代替療法が、非ｍｉＲ−３４マイクロＲＮＡ治療であることを特徴とする、請求項１に記載の方法。
代替療法が、化学療法、放射線療法及び手術から選択され、されに随意にｍｉＲ−２１５及びｍｉＲ−１９２の少なくとも１つを含むことを特徴とする、請求項１に記載の方法。
被験体が、ｐ２１^{ＣＩＰ１／ＷＡＦ１}陽性癌細胞を有すると決定されたことを特徴とする、請求項１に記載の方法。
被験体が、ｐ２１^{ＣＩＰ１／ＷＡＦ１}陽性癌細胞及びｐ５３欠乏癌細胞を有すると決定されたことを特徴とする、請求項１に記載の方法。
被験体が、機能的なｐ５３タンパク質を欠失している癌細胞を有すると決定されたことを特徴とする、請求項１２に記載の方法。
被験体が、野性型又はヘテロ接合性のｐ２１^{ＣＩＰ１／ＷＡＦ１}遺伝子を有する癌細胞を有すると決定されたことを特徴とする、請求項１３に記載の方法。

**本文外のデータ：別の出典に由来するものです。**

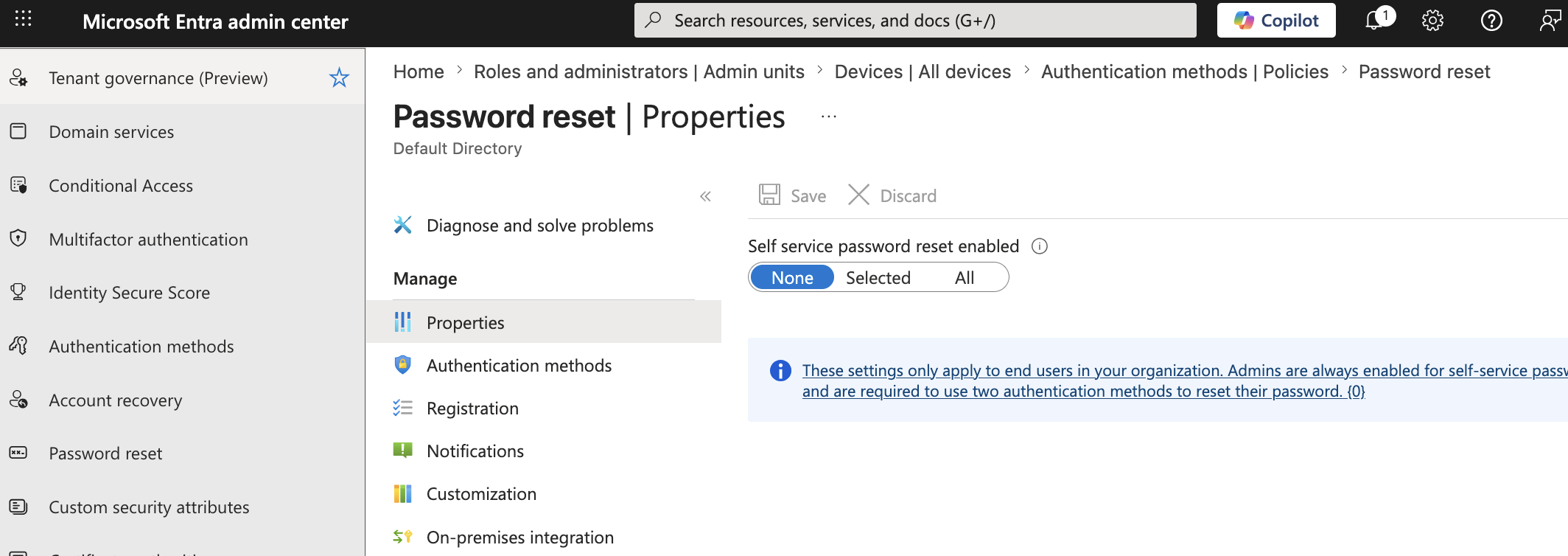Open the notifications bell icon
This screenshot has height=556, width=1568.
[x=1373, y=20]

被験体が、ｐ５３欠乏癌細胞を有すると決定され、被験体が、ｐ２１^{ＷＡＦ１／ＣＩＰ１}の有無についてスクリーニングされ、ｐ２１^{ＷＡＦ１／ＣＩＰ１}が存在すると決定される場合、ｍｉＲ−３４治療薬が被験体に投与され、ｐ２１^{ＷＡＦ１／ＣＩＰ１}が存在しないと決定される場合、ｍｉＲ−３４治療薬が中断されることを特徴とする、請求項１に記載の方法。
ｍｉＲ−３４治療薬で処置されている被検体の癌治療に対する反応を決定する方法であって、前記方法は：
（ａ）被検体のｍｉＲ−３４活性の少なくとも１つのバイオマーカーの第１のレベルを測定する工程；
（ｂ）被検体にｍｉＲ−３４治療薬を投与する工程；
（ｃ）被検体のバイオマーカーの第２のレベルを測定する工程；
（ｄ）第１のレベルと比較して第２のレベルがｍｉＲ−３４治療の効果を示す場合、被検体にさらにｍｉＲ−３４治療薬を投与する工程；及び
（ｅ）第１のレベルと比較して第２のレベルがｍｉＲ−３４治療の不十分な効果を示す場合、被検体に代替療法を施す工程、
を含み、それによって癌治療への被検体の反応を決定する、方法。
被検体が、肺癌、膵癌、肝臓の癌、肝細胞癌、乳癌、結腸直腸癌、頭頚部癌、前立腺癌、脳腫瘍、胃癌、膀胱癌、食道癌又は結腸癌を有することを特徴とする、請求項１６に記載の方法。
第１のレベルから第２のレベルの１０％の差異が、ｍｉＲ−３４治療薬の効果を示すことを特徴とする、請求項１６に記載の方法。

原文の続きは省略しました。